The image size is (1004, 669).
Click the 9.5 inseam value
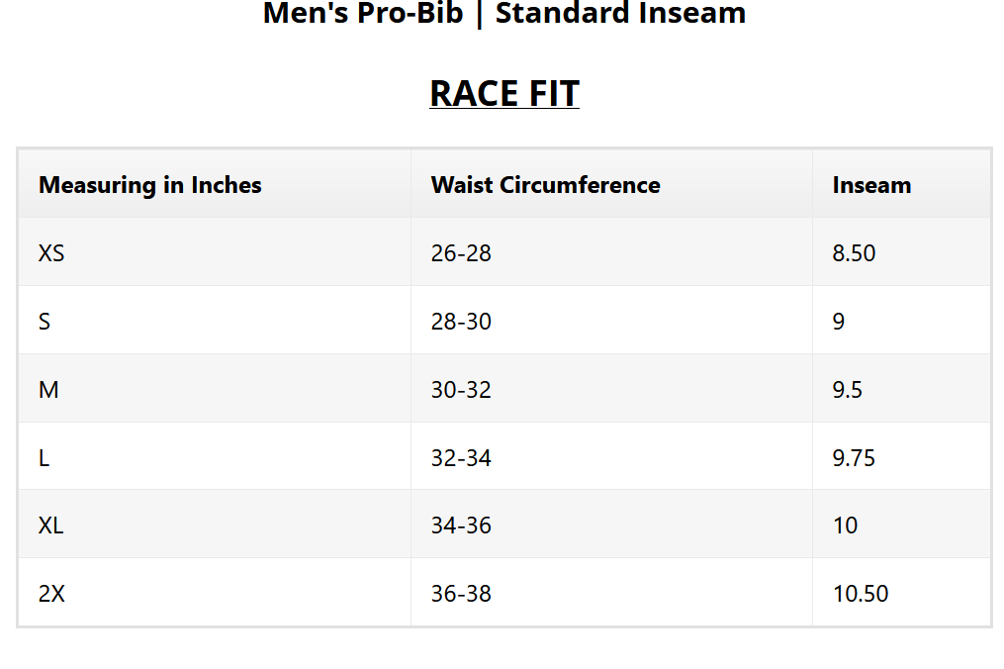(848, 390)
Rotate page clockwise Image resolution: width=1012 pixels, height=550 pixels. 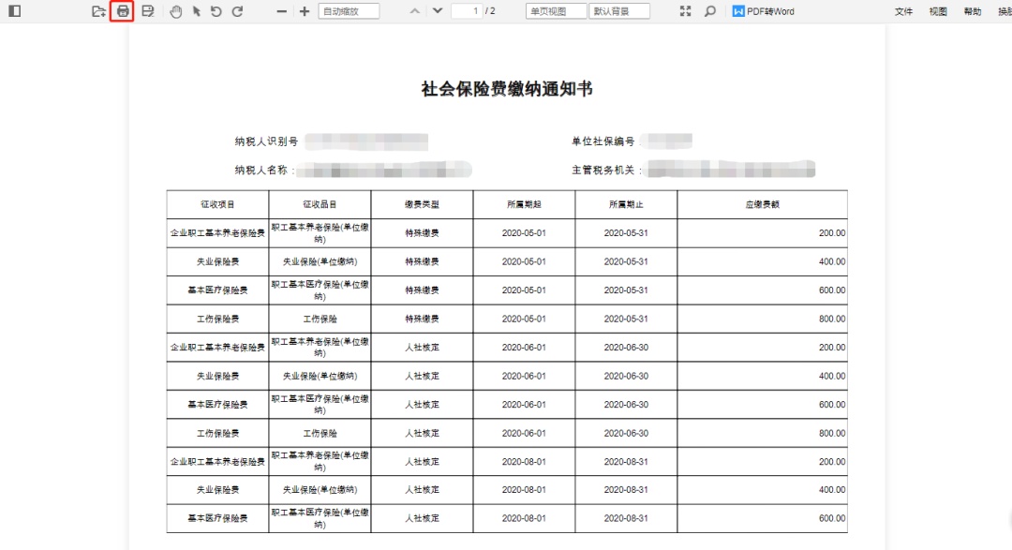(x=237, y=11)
__________
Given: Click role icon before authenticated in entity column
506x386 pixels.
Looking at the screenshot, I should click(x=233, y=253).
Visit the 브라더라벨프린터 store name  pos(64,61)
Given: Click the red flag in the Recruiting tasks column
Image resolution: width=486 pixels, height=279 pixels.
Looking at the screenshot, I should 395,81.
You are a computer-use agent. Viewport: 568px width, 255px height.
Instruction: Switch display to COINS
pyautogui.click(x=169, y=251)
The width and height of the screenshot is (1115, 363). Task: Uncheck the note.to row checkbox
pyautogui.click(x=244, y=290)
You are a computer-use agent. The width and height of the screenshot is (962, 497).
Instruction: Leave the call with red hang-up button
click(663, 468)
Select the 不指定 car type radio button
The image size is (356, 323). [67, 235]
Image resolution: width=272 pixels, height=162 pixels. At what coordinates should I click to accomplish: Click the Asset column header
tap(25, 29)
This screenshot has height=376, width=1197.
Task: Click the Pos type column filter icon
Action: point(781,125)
__________
The problem :: Within the material above, the line with "506x386 pixels." opens the range and the line with "You are a computer-use agent. Viewport: 568px" closes it; reproduce that range word for word.

Response ::
506x386 pixels.
Looking at the screenshot, I should click(x=233, y=253).
Visit the 브라더라벨프린터 store name  pos(64,61)
Given: Click the red flag in the Recruiting tasks column
Image resolution: width=486 pixels, height=279 pixels.
Looking at the screenshot, I should 395,81.
You are a computer-use agent. Viewport: 568px width, 255px height.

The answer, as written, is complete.